Supplied text:

===============

Changing mindsets was really at the heart of Geier's lecture on this sunny Friday in New Jersey. He began the day by telling attendees about his guarantee - they will leave the lecture happier and better than they walked in. He then proceeded to tell them that this would only happen if they didn't do the exact same thing that they did the day before.
"Dentists don't seem to believe that there is an abundance of money out there," Geier said. "I stress to dentists that they have to remember that everything they have in their practice comes from the patients. If they don't take care of the patients, they're going to have to keep worrying about money. Really, you get what you deserve when it comes to your patients. If you and your team don't put forth any effort and take patients for granted, they're going to look elsewhere for their dental needs."
Geier's simple, no-holds-barred messages seemed to resonate with the crowd, including many who had previously attended his different lectures.
"He seems to make things very simple," said Dr. Som Gupta, who travelled from suburban Pittsburgh to hear Geier speak. "The concept of getting what you deserve is really a powerful message for me. It's always a challenge to implement everything you hear, but I have some ideas on marketing and reaching new patients that I really want to bring back from this."
Geier is furthering his message through an 8,000-square-foot training center that opened in September near Atlanta's Hartsfield Airport.
"The training center will help us coach more dentists, in addition to beginning components for assistants, front desk personnel, and hygienists," Geier said. "The main message I want to get out to all members of the dental team is the message of hope and the potential for success. I constantly see dentists and their employees that are making half the money they could be making, simply because the business isn't being run properly. It's all about training,attitude and focusing on the right things."
Geier's advice to the group was, "The #1 way to increase your practice right now is to increase new patients. When new patients go up everything gets better." Geier's strategy is to leverage your staff and train them how to increase new patients. His 5 Star Challenge offers a free analysis that will tell you exactly how effective your staff is at handling new patients today.
Editor's Note: For more information on Geier and his training programs or to get this free analysis, call (877) 475-0959 or visit www.schedulinginstitute.com and click on "Take the 5 Star Challenge." To find out where Jay is speaking or to sign up for one of his events, go to www.SchedulingInstitute.com/Events.
The Cheeseburger Test
Are you looking to know something about your potential employees before you hire them? Geier believes "the cheeseburger test" can tell you a lot about a person.
The test is simple. Invite the candidate into your office just before lunch. Tell him or her that you're hungry and you'll buy lunch for both of you if he or she will go get it. If the candidate rolls his or her eyes or seems frustrated, Geier says that should be the end of the interview and that person should not be hired.
If the candidate is willing to make a lunch run, Geier says to make sure you order the cheeseburger in a special way so you can see if he or she is listening and can follow your directions. If you order your hamburger with the condiments under the meat and it doesn't come back like you ordered, the interview is over and that person should not be hired.
If the candidate makes the lunch run and gets the order correct, you know you have a potential employee who is a team player, listens, and follows directions.

===============

Source data:
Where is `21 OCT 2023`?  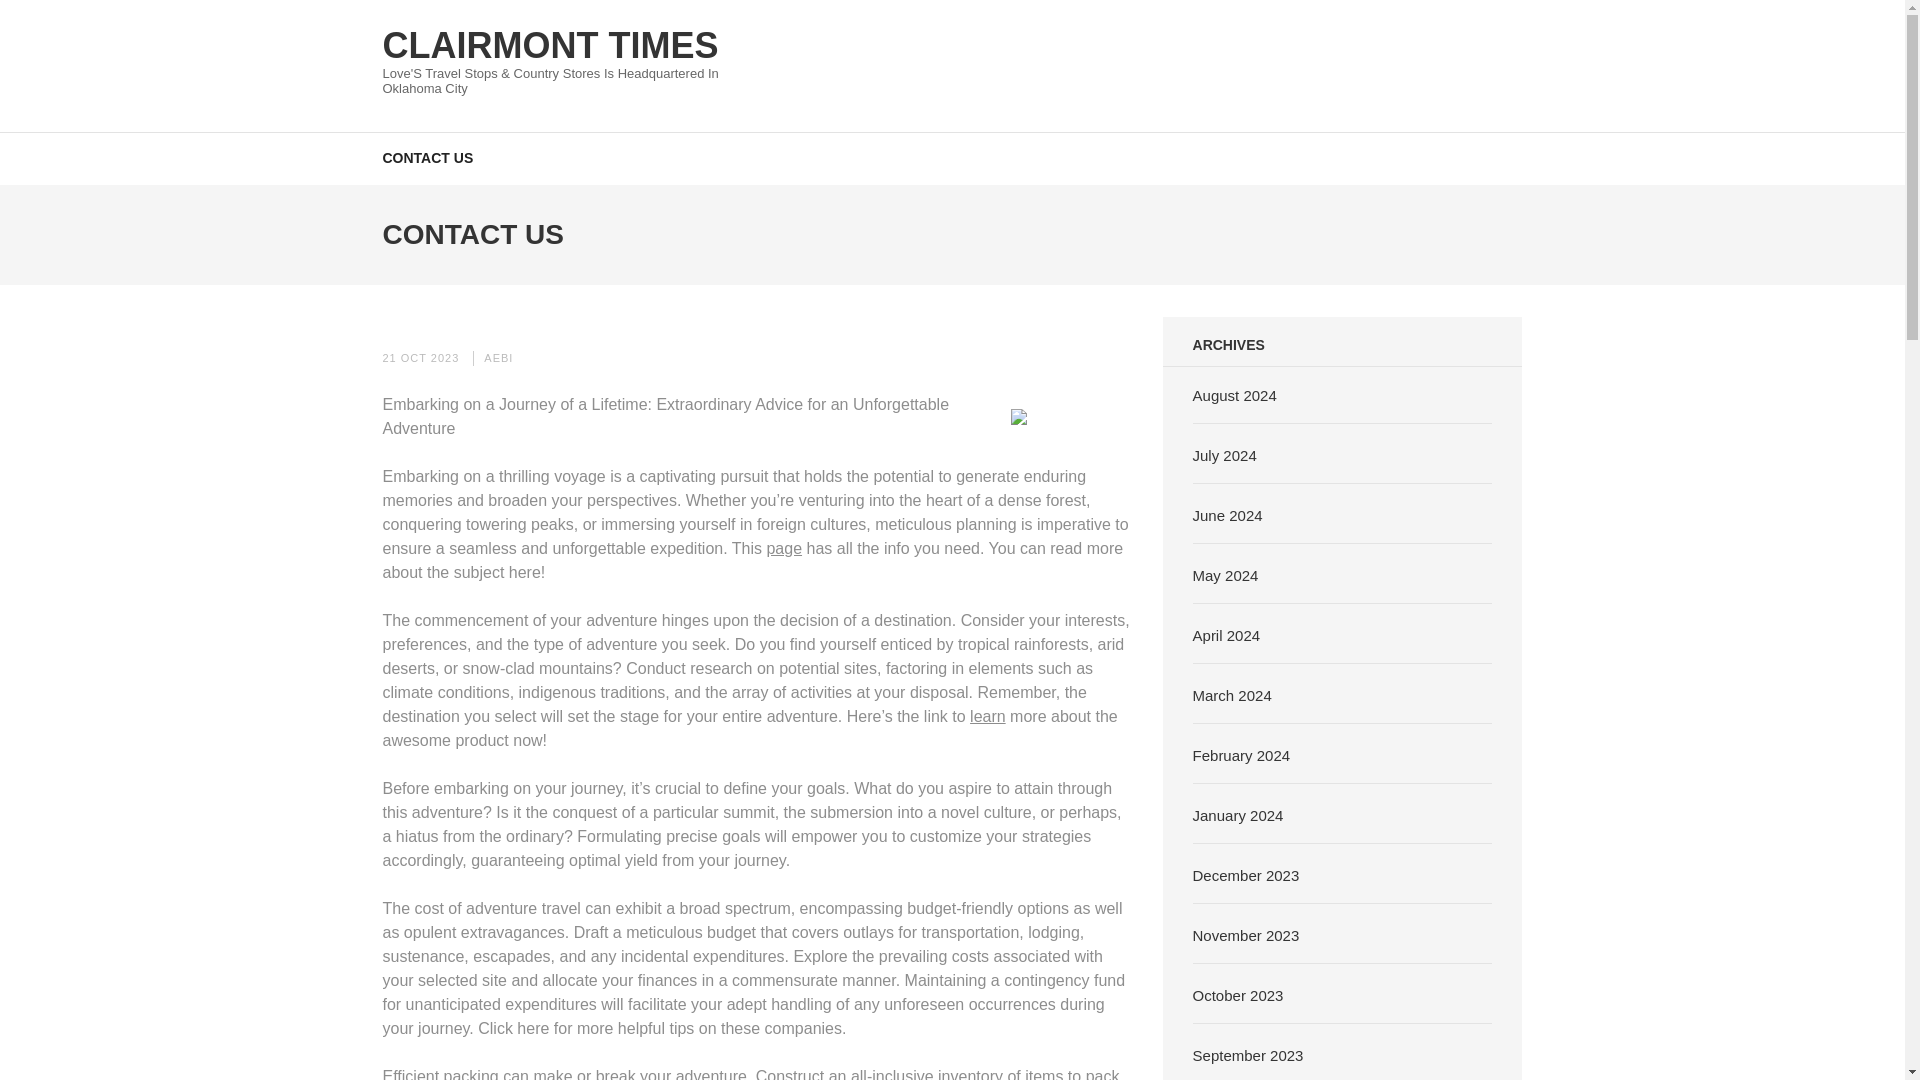 21 OCT 2023 is located at coordinates (420, 358).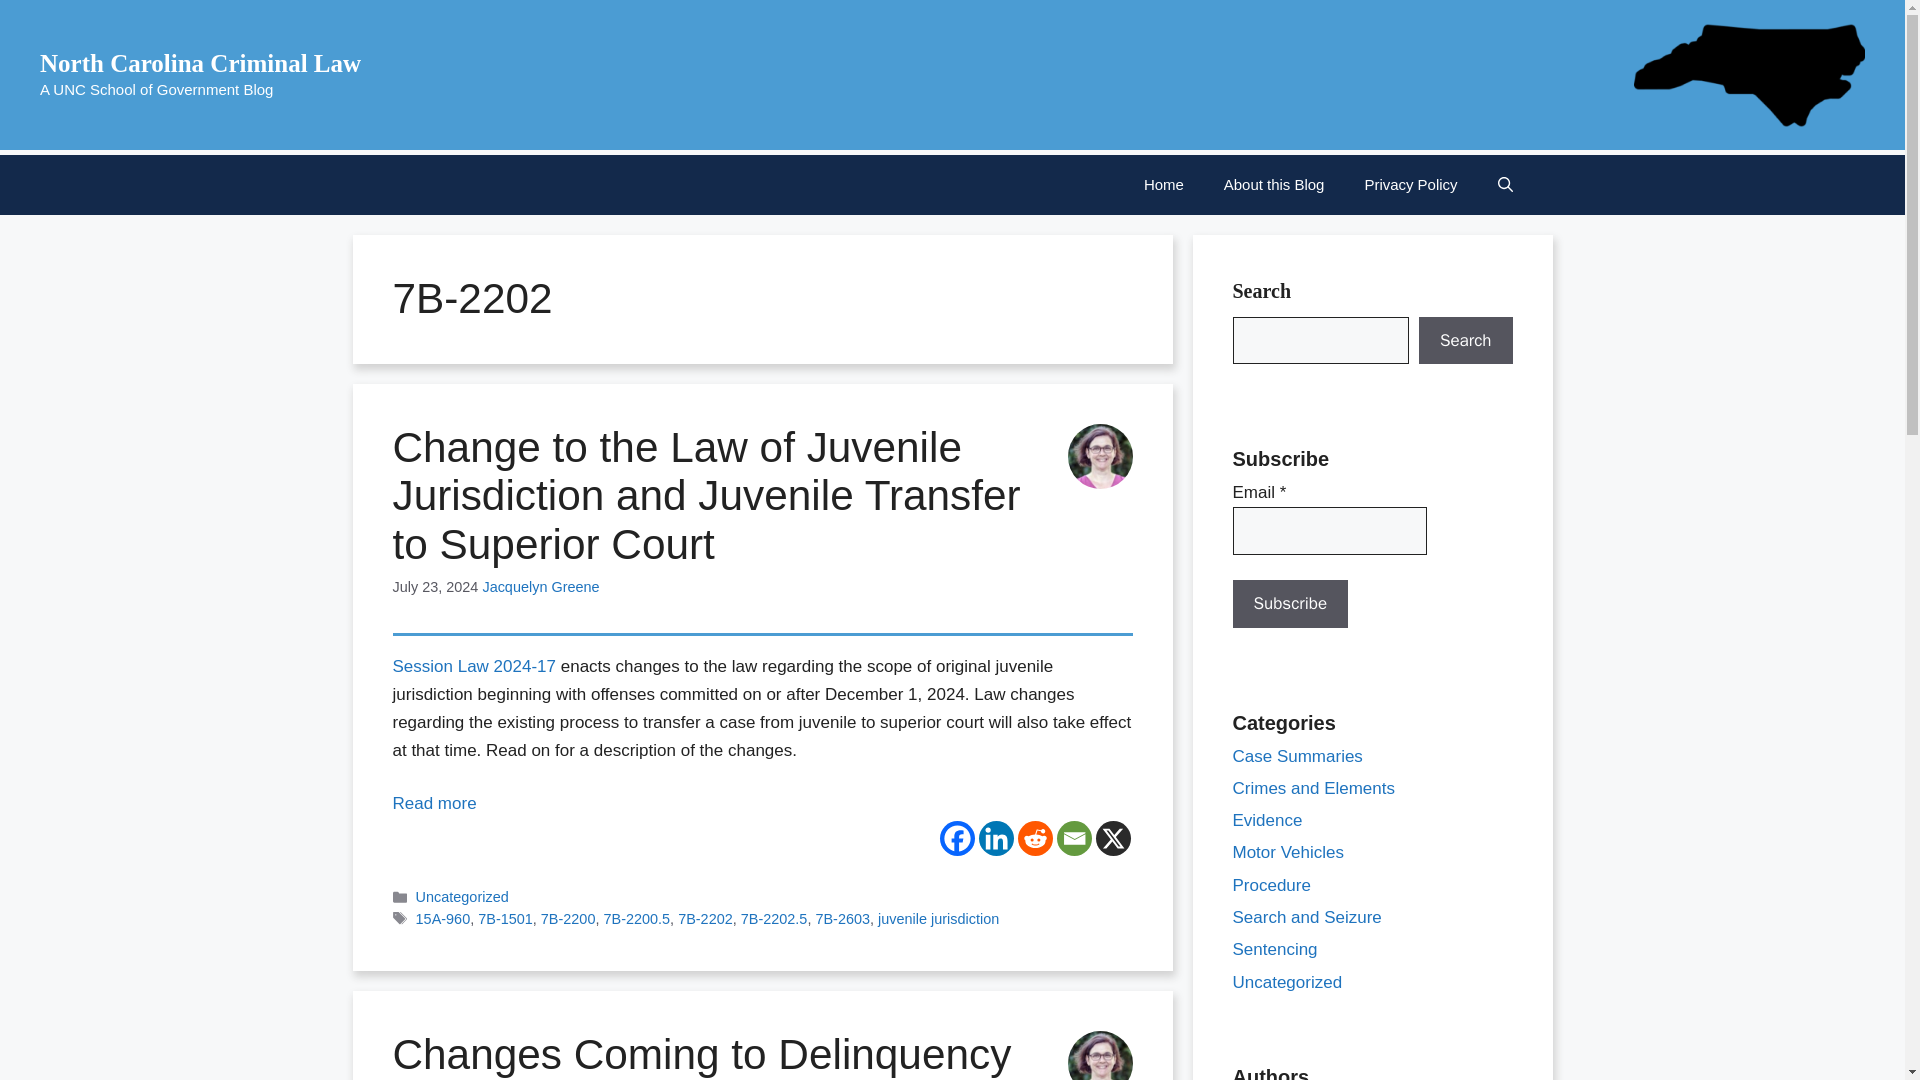 Image resolution: width=1920 pixels, height=1080 pixels. Describe the element at coordinates (568, 918) in the screenshot. I see `7B-2200` at that location.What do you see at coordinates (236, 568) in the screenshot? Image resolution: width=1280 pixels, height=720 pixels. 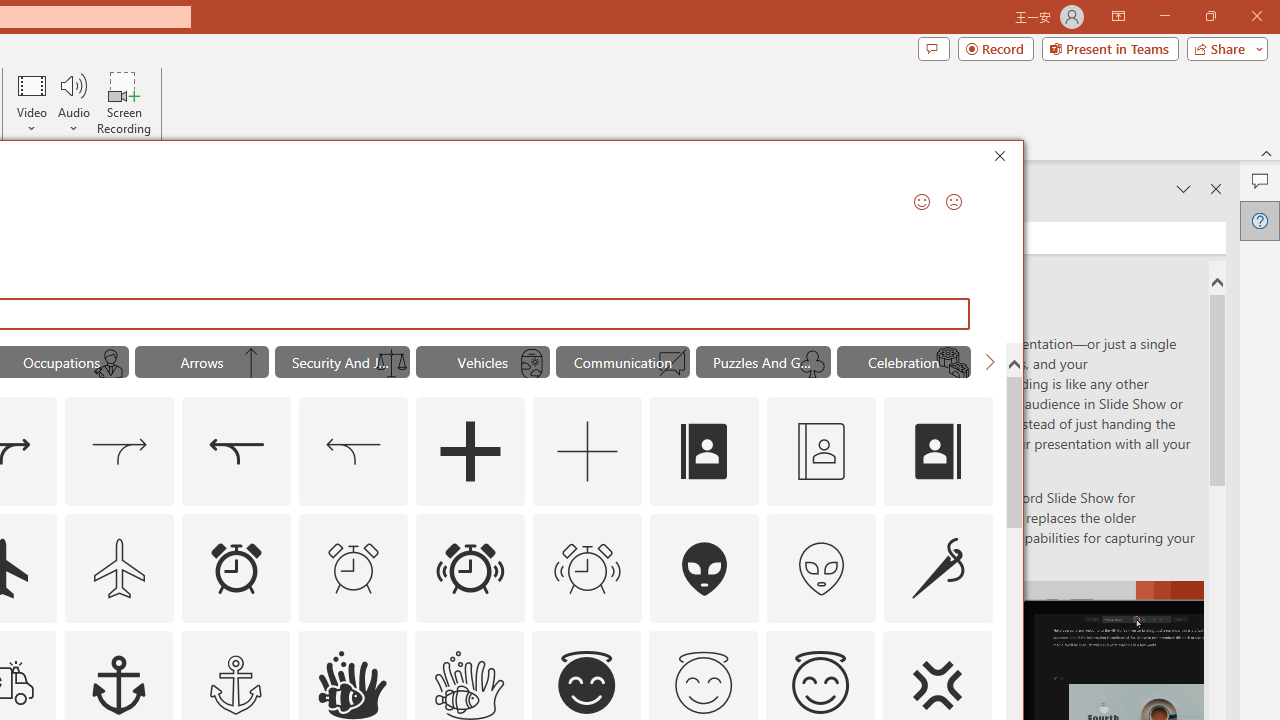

===============

Required action:
According to the report on Geier's lecture, where is his new training center located? The lines have no connection to the text.

Exercise result:
Near Atlanta's Hartsfield Airport.